The chirurgeon herself merely raises bold dark eyebrows at Irene and steps round the end of the bed to the washstand again, to give her hands another good scrub with soap and water now that she's had them all over the patient. She sounds in faintly better humour, now. "I will order your meals and you will eat what you're given. A great deal of soup, and Anthelme's superb beef bouillon — that will give you the strength to fight your fever. You must drink as much water as you can swallow, or lemonade sweetened with honey if you prefer it, or that herbal tea you like so much. I don't stipulate, provided you're conscientious."

She shakes droplets of water from her fingertips and avails herself of another clean towel, dropping it straight into the waiting maid's hands once her hands are dry enough for her satisfaction. "You won't sleep well anyway for the next couple of nights so it will do you no harm to keep getting up to piss," she pronounces as she begins to draw folded parchment packets from her black bag. They bear the seal of a well-regarded herbalist in the City of Elua. Her orders grow more technical, treating of infusions and inhalations, precise quantities and temperatures and frequencies. The two alarmed young women hanging upon her words are about to have a busy time of it, the maid especially.

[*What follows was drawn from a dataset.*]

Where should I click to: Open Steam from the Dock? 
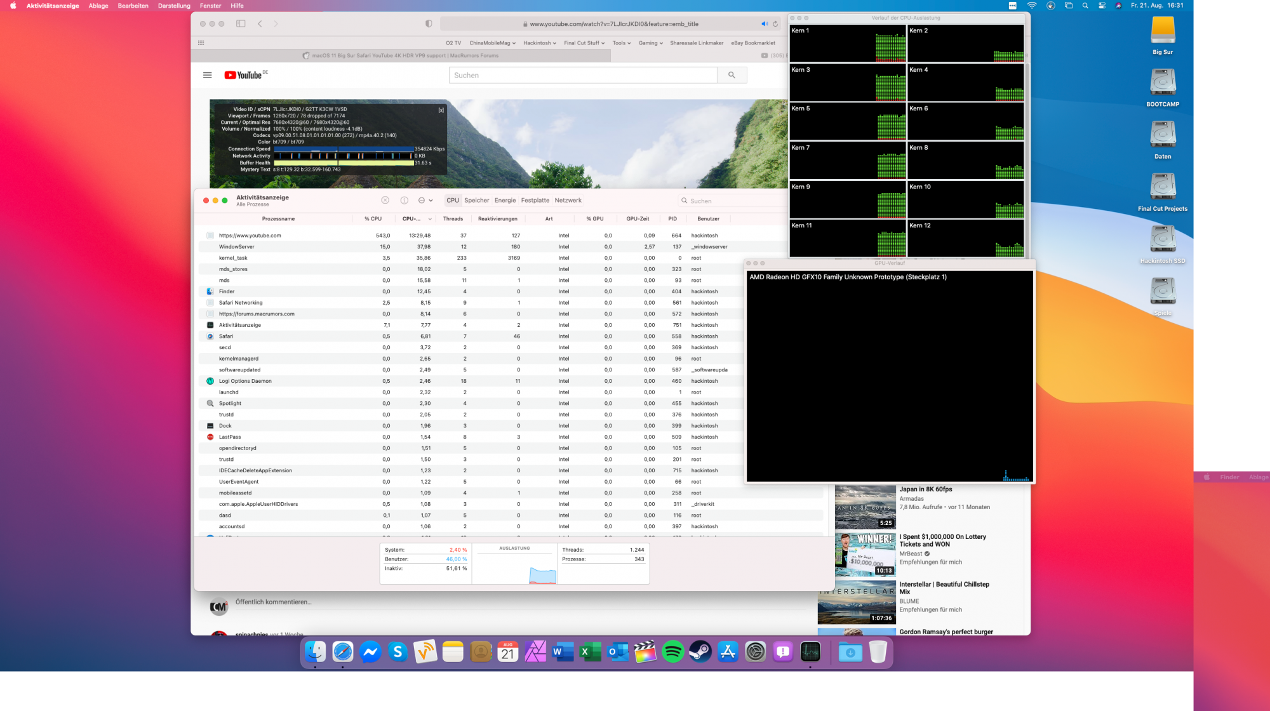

"I understand. I will do as you say," Irene simply agrees. It is hard to notice if she understood every word said to her by the former Mandrake woman, but the tone was more than enough for Irene to simply know that she has to agree. This encouragement by the servant adds more to it, and the lady simply gives up. Though, she must know and she asks the most important questions, "Is my condition contagious or I can be visited by friends and family members?"

“Some catch it, some don’t. Don’t cough on anyone,” advises Emmanuelle, “and you should avoid committing any accidental murders…” She looks about her and seizes upon a small chair, heavy enough to stay where it’s put, not so cushioned as to invite an occupant to settle in for a long cosy chat. She shifts it to a conversational angle three feet from the bed. “One visitor at a time, seated here,” she decrees, patting the back of the chosen chair, “for no longer than twenty minutes, no more than three times a day. You require rest more than entertainment. I’ll look in on you later.” She snaps shut the clasps of her black leather bag, and takes it up in one hand and her gloves in the other, departing with no more courtesies than she arrived.

But then she pauses on the threshold, one booted foot already in the corridor, and lifts her gloves in a dismissive gesture that encompasses all the floral tributes offered by Irene d’Eresse’s nearest and dearest in her time of illness. “And get rid of all those flowers.”